Recently the Salesforce team at XCentium ran into case of “database history”. A legacy system we integrated with predated most modern RDBMS’s, and proved to have some interesting challenges.
One of these challenges is the subject of this blog post. To understand the issue, we have to go back a few years.
In 1969 Edgar F. Codd proposed the first model for relational databases. The vast majority of database systems built during the next 50 years were created on the basis of this model. It is by far one of the single most enduring and far ranging concepts in modern IT. Even systems like Salesforce have utilized relational databases extensively.
Over the years certain aspects of Codd’s theory have been changed by database vendors.
Backend integration is one of the characteristics that make B2B commerce more complex than B2C. Many organizations run legacy systems that can be challenging to integrate.
To understand our issue, let’s look back at E.F. Codd’s model, which talks about Primary Keys (PK) on tables.
A PK is used to uniquely identify a record in a table. Codd says: “ In the relational model of databases, a primary key is a specific choice of a minimal set of attributes (columns) that uniquely specify a tuple (row) in a relation (table).” In plain old English he is saying “pick those columns in a table that together will uniquely identify a record of the table”.
You have to remember Codd’s model was created during a time in IT history when storage space was very expensive. The following graph shows how much a 1GB hard drive cost over the years. As you can see, not wasting storage space was an important consideration all the way to the mid 1990’s.
Coincidentally, during the mid to late 1990’s many db vendors released Identity() types – a type that automatically increases and never reuses a number. It did not take long for identity() and similar types to become the de-facto standard primary key on tables. As a side-note, without auto incrementing numeric identity columns Ruby on Rails might have gone a different route and not had quite as much success, but that’s material for another blog post.
Not long after Identity() came on the scene, db vendors released another tool that assists with Primary Keys – the Globally Unique Identifier (GUID). https://en.wikipedia.org/wiki/Universally_unique_identifier
While Identity values are unique for a table, they do repeat in a database and certainly occur again outside of the database. On the other hand, the GUID is globally unique. Many modern systems like to employ GUIDs to assure a given value that identifies a table row is unique anywhere – on the current server, the current network or even across the internet with trading partners.

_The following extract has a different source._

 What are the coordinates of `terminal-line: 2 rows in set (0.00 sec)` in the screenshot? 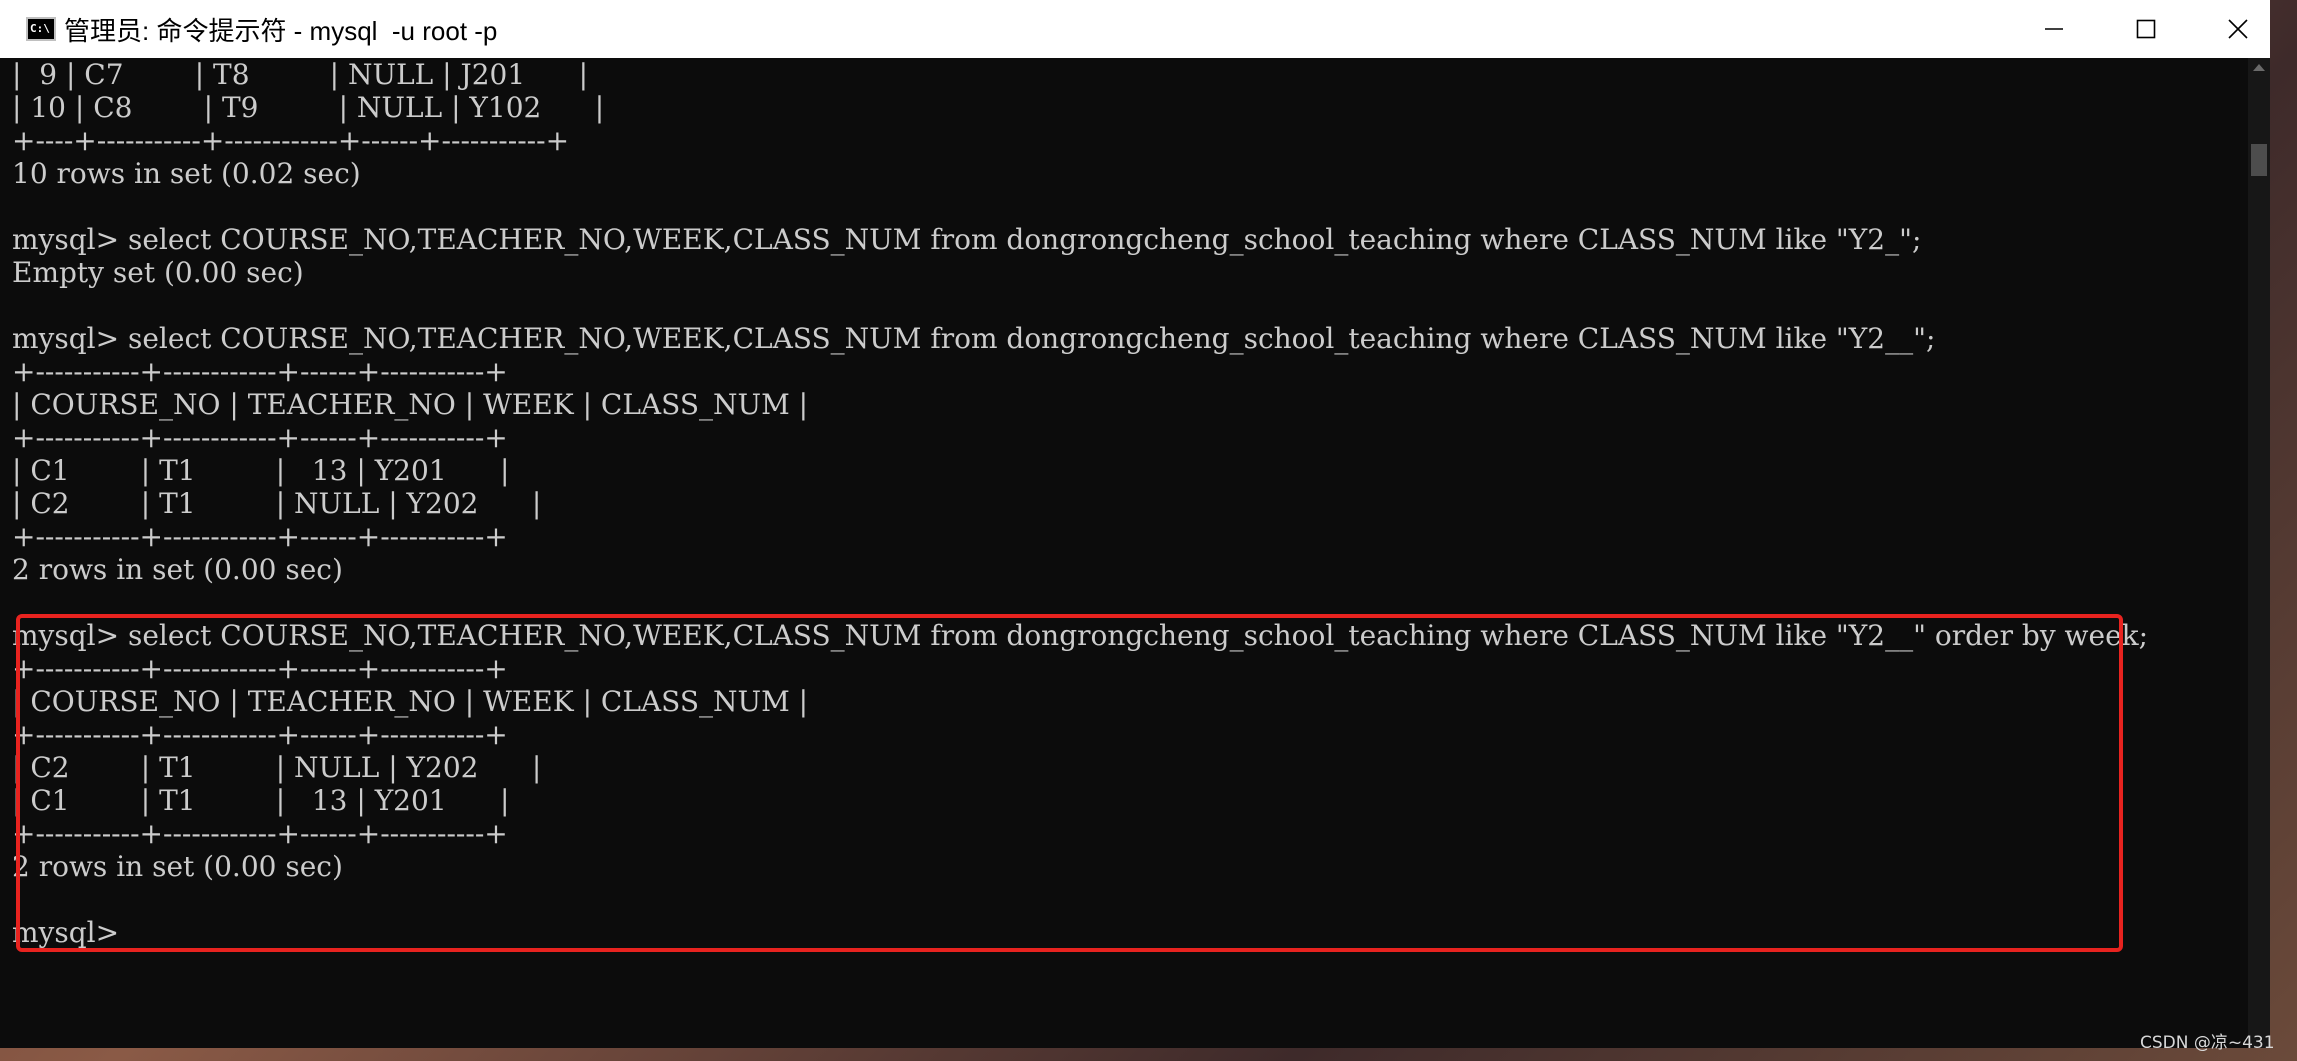 It's located at (178, 570).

Enough with the history lesson already!
The XCentium Salesforce team was asked to integrate with a legacy system that is housed in an AS400 computer, a platform that has been on rel="noopener noreferrer" the market since 1988! (https://en.wikipedia.org/wiki/IBM_System_i)
Based on the reasons outlined in our history lesson, we found that data in this system was not identified by one unique value per row. Instead, the tables contained multi-column natural keys that have been set up as primary key. Not one single column to make a record unique.
We certainly could have added any number of additional custom fields to a Salesforce object, but in doing so we would have lost the significance of the data points. After all, in the source system, they were keys. We decided to overcome the dichotomy between systems by storing the multipart primary key as one external Id field in CloudCraze.
The CloudCraze data dictionary offers the following field definition which turned out to be exactly the field we needed:
The external id attribute on a custom field allows the system, especially the data import wizards to take advantage of knowing the row id of the source. In our case, we could not use the baked in goodness of the data wizard functionality, since we had to maintain a conversion step in the integration layer that assembled the address id into one value (among several other ETL tasks). Nonetheless, by taking advantage of this built in field, we can rely on the Salesforce and CloudCraze convention and documentation to make it easy for anyone looking at the Salesforce record to know this specific value of “ITAL-B-57001” originated outside of Salesforce.
In summary, when working with legacy systems it helps to know the history of your tools as you never know what request a client is going to throw your way. Thankfully, Cloudcraze anticipates needing to integrate with external systems by providing fields specifically ready to track external key values, even with legacy solutions.